> [TASK OBJECTIVE]: Look through the material below. Return exactly the lines from the one with "Taffari (31, 1454)" through the one with "For every named target in this 817×2576", both included.

> [GIVEN RECORDS]:
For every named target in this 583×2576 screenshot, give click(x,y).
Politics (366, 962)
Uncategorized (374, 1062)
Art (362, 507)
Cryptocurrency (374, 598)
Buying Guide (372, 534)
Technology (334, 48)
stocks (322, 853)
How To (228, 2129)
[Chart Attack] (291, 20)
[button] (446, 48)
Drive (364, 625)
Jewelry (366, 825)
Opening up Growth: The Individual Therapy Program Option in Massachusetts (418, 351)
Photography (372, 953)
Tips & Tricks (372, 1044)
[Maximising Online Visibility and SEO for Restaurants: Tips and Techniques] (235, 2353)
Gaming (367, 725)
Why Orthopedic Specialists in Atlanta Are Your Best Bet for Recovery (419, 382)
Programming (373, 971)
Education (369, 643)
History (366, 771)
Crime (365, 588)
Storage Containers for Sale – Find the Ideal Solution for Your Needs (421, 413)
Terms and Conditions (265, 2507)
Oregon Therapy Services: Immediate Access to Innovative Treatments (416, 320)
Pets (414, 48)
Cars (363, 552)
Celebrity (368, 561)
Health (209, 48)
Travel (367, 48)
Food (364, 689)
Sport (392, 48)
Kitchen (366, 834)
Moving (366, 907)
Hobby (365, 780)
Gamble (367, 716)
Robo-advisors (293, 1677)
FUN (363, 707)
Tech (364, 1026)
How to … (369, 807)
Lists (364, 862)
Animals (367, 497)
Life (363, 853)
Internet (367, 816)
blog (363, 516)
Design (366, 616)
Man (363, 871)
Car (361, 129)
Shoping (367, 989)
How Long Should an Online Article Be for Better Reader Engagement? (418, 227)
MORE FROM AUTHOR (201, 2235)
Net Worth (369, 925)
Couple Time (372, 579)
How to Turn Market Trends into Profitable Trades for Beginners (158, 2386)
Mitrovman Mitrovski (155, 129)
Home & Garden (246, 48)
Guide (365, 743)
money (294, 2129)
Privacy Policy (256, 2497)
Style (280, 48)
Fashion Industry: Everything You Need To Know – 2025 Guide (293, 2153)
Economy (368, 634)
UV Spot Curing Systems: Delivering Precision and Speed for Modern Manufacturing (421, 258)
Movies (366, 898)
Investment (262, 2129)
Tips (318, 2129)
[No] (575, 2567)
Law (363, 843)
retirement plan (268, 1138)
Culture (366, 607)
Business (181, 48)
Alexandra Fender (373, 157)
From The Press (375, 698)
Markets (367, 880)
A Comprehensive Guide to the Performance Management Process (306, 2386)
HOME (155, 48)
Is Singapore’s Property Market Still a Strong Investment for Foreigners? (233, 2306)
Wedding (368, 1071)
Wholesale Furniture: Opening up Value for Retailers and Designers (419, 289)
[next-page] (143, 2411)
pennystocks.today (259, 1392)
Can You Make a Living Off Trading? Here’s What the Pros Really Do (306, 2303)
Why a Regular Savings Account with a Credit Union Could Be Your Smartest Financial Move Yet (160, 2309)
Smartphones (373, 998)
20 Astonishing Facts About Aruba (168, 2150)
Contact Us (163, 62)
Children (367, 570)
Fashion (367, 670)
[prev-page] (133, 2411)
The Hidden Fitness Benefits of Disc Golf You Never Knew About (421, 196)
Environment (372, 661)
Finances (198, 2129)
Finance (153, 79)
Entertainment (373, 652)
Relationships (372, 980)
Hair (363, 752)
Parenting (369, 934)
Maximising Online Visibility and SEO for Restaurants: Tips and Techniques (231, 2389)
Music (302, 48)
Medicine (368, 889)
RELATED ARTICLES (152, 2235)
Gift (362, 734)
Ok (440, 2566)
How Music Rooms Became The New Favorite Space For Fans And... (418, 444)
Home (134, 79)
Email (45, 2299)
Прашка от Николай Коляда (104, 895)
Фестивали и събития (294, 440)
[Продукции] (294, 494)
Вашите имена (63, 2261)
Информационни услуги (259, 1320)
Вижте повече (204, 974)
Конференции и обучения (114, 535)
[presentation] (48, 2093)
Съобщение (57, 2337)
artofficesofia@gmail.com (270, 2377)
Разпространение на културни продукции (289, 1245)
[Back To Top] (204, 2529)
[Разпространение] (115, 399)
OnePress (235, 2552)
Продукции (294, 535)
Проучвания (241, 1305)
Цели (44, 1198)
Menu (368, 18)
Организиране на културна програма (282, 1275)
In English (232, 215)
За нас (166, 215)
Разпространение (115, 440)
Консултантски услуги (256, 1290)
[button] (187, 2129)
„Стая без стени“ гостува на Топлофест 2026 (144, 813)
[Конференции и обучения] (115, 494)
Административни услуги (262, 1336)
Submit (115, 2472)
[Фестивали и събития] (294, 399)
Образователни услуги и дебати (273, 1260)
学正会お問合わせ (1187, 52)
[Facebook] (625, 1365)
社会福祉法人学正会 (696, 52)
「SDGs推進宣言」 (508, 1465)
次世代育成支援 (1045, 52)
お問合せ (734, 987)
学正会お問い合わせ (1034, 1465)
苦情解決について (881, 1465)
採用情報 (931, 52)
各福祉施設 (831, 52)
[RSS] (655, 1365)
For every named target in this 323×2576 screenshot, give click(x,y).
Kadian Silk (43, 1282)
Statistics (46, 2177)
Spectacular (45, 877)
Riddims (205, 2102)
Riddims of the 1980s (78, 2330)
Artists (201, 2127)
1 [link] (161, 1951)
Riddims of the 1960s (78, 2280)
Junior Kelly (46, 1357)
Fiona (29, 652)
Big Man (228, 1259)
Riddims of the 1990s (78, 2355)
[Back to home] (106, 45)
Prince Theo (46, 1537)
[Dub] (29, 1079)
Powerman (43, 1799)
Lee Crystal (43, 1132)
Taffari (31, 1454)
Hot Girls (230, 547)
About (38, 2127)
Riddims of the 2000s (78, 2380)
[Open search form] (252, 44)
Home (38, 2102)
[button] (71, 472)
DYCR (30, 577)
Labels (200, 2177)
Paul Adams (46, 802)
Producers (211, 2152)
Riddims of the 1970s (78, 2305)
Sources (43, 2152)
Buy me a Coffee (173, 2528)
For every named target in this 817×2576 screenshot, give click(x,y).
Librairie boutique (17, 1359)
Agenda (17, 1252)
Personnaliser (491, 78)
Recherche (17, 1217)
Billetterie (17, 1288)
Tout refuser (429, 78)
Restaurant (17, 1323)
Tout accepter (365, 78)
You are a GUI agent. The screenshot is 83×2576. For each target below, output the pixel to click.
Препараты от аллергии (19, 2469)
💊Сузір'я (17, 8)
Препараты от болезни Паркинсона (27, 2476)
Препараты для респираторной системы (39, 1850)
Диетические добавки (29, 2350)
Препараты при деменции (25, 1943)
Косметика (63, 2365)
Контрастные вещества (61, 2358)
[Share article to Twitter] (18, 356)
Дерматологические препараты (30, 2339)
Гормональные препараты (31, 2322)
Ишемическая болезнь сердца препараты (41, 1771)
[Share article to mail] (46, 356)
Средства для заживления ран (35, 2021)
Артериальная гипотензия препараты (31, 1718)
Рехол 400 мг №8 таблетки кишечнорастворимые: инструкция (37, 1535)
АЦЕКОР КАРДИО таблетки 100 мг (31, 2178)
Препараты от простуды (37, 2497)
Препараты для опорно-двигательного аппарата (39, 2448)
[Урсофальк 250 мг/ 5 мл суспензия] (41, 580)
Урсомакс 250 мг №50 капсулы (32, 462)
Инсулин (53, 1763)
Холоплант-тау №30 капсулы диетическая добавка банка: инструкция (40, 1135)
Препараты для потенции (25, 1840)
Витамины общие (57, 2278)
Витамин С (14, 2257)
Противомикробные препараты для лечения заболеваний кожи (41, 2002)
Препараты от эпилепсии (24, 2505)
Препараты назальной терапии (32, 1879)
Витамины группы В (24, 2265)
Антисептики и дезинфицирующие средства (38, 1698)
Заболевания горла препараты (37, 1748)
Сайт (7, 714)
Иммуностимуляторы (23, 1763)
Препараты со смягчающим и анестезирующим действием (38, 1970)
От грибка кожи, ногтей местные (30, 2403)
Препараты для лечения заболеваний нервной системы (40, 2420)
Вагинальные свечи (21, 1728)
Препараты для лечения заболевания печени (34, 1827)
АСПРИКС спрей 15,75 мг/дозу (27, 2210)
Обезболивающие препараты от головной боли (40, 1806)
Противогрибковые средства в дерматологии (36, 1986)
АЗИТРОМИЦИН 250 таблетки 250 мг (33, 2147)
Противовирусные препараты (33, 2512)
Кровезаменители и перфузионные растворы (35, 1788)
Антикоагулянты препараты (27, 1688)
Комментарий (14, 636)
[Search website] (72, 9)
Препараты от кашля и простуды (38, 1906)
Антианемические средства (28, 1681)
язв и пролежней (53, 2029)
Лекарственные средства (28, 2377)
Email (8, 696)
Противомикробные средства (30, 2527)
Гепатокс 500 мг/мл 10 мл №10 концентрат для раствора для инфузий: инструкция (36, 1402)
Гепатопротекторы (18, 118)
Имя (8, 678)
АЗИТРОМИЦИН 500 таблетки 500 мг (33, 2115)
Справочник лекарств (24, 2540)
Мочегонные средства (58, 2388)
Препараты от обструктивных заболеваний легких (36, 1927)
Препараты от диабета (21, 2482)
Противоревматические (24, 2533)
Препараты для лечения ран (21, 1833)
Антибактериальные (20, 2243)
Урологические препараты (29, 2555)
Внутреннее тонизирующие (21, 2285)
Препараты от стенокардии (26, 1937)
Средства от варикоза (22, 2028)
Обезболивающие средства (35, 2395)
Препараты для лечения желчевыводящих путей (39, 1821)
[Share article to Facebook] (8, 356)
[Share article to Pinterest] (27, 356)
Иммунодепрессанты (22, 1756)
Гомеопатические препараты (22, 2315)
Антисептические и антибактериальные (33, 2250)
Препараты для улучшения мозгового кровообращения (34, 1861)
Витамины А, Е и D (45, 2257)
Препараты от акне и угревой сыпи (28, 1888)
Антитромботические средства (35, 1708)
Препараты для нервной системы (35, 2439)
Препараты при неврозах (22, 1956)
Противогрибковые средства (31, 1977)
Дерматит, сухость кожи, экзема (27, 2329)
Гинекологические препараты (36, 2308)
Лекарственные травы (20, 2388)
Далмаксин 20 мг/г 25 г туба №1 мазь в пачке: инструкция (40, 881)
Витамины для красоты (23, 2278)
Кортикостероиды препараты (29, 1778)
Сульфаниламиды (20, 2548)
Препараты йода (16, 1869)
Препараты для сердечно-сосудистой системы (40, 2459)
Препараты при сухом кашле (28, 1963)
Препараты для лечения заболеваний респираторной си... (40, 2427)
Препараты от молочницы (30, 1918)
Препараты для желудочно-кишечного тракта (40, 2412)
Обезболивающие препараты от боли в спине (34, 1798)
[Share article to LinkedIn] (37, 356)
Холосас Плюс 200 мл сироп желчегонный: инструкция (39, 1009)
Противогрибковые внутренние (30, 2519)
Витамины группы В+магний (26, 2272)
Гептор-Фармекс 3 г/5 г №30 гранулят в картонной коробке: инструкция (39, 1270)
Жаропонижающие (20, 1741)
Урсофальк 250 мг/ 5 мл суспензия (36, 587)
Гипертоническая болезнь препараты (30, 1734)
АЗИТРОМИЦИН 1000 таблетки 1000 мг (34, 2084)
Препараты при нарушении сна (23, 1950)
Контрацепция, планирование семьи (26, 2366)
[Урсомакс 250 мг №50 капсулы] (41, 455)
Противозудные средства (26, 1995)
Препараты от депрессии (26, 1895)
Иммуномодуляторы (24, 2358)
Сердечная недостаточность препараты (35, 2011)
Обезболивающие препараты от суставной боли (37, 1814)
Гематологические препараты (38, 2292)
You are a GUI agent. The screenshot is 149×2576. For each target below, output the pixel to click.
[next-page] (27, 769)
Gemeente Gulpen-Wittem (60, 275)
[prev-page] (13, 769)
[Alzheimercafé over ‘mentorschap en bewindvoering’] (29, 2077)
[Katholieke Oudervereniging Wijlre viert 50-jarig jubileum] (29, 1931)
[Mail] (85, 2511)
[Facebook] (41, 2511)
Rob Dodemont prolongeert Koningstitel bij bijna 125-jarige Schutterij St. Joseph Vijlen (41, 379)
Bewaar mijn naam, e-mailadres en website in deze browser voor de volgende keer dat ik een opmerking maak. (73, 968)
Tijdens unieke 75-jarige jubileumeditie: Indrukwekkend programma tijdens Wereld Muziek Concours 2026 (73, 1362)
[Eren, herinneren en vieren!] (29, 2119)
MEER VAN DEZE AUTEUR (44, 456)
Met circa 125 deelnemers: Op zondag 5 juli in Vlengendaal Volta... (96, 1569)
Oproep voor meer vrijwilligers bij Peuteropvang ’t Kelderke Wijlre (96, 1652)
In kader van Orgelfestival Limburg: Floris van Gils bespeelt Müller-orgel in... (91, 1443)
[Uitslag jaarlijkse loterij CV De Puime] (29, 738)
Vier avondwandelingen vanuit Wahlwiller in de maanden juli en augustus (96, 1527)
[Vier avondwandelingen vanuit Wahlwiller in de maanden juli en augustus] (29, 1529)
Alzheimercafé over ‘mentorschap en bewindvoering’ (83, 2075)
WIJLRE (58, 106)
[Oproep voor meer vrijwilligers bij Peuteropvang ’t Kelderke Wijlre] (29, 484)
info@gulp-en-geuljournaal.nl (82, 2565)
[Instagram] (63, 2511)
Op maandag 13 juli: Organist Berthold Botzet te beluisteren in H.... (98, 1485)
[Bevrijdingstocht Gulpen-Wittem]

> [WRITTEN RESPONSE]:
Taffari (31, 1454)
Hot Girls (230, 547)
About (38, 2127)
Riddims of the 2000s (78, 2380)
[Open search form] (252, 44)
Home (38, 2102)
[button] (71, 472)
DYCR (30, 577)
Labels (200, 2177)
Paul Adams (46, 802)
Producers (211, 2152)
Riddims of the 1970s (78, 2305)
Sources (43, 2152)
Buy me a Coffee (173, 2528)
For every named target in this 817×2576 screenshot, give click(x,y).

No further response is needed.